___ Recorded data

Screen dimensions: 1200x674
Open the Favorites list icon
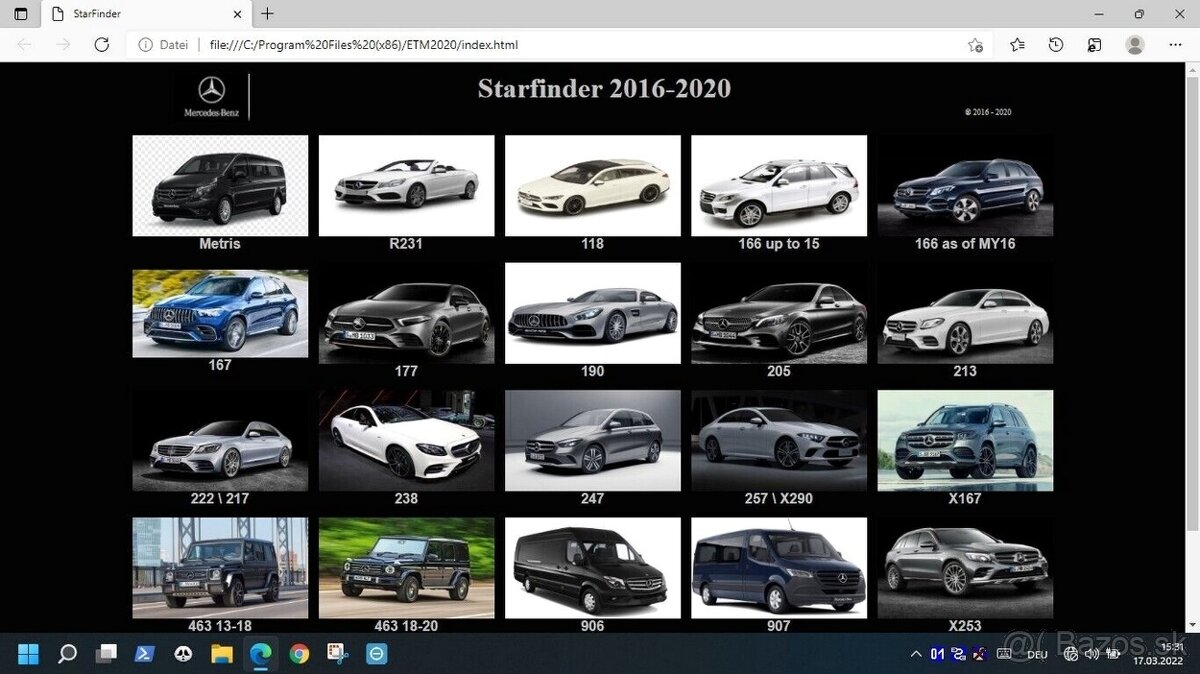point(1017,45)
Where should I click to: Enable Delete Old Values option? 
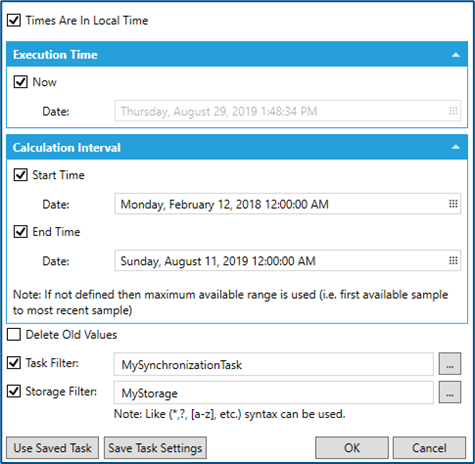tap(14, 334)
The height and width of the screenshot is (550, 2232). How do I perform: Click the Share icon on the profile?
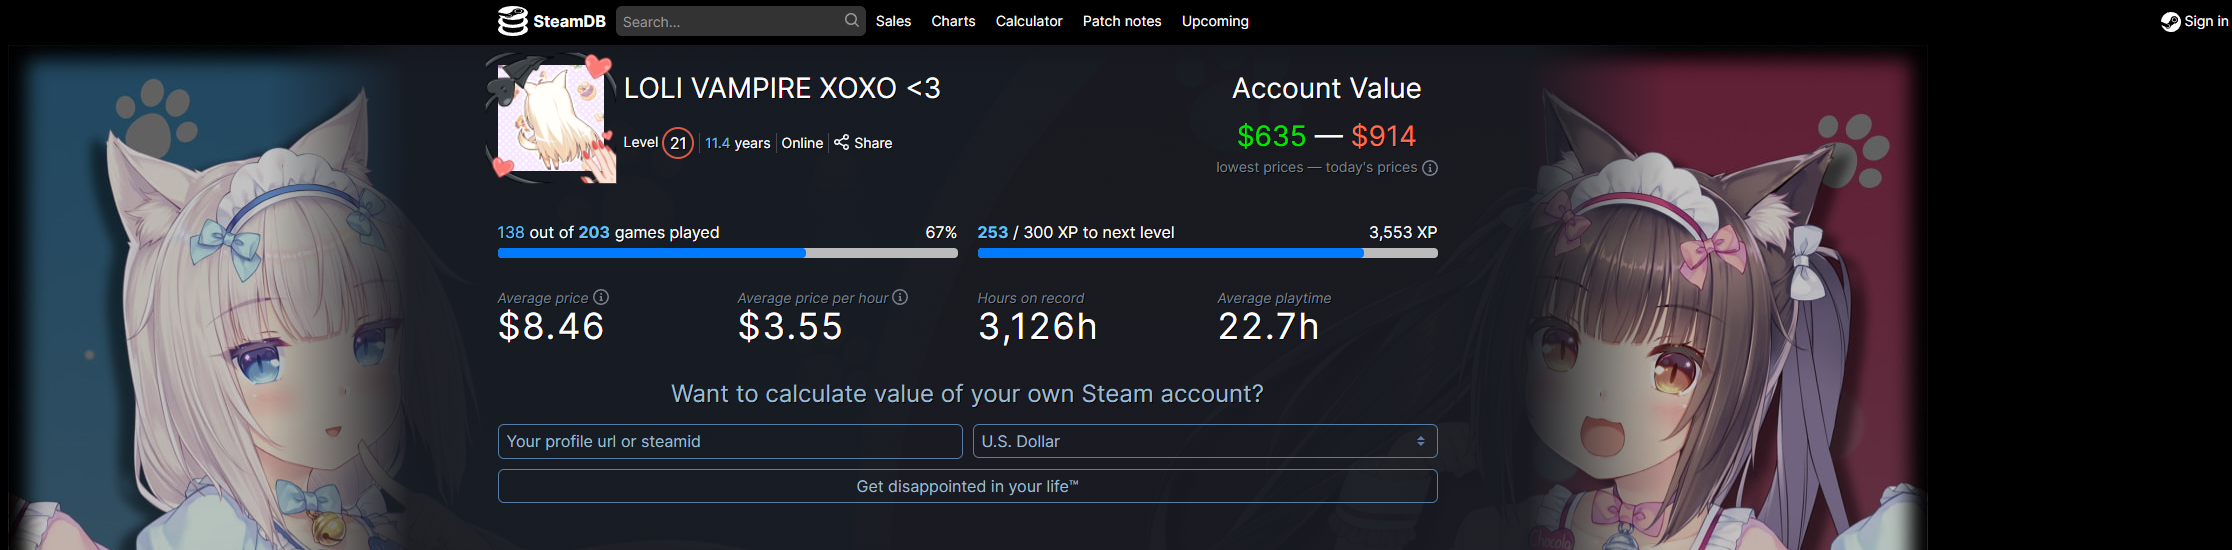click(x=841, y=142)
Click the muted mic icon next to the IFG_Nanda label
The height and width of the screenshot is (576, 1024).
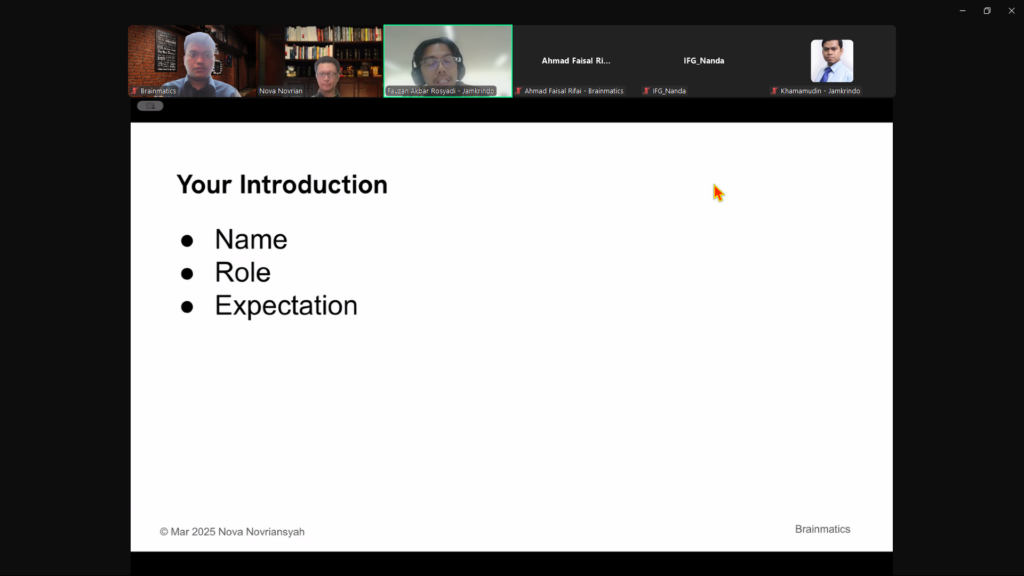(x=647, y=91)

______

Exclude every picture, then return precisely the lines that run from the line containing "Where should I" through the end of the entries above.

• **Answer to this exercise**
Where should I click to: Enable Delete Old Values option? 
tap(14, 334)
The height and width of the screenshot is (550, 2232). How do I perform: Click the Share icon on the profile?
click(x=841, y=142)
Click the muted mic icon next to the IFG_Nanda label
The height and width of the screenshot is (576, 1024).
(x=647, y=91)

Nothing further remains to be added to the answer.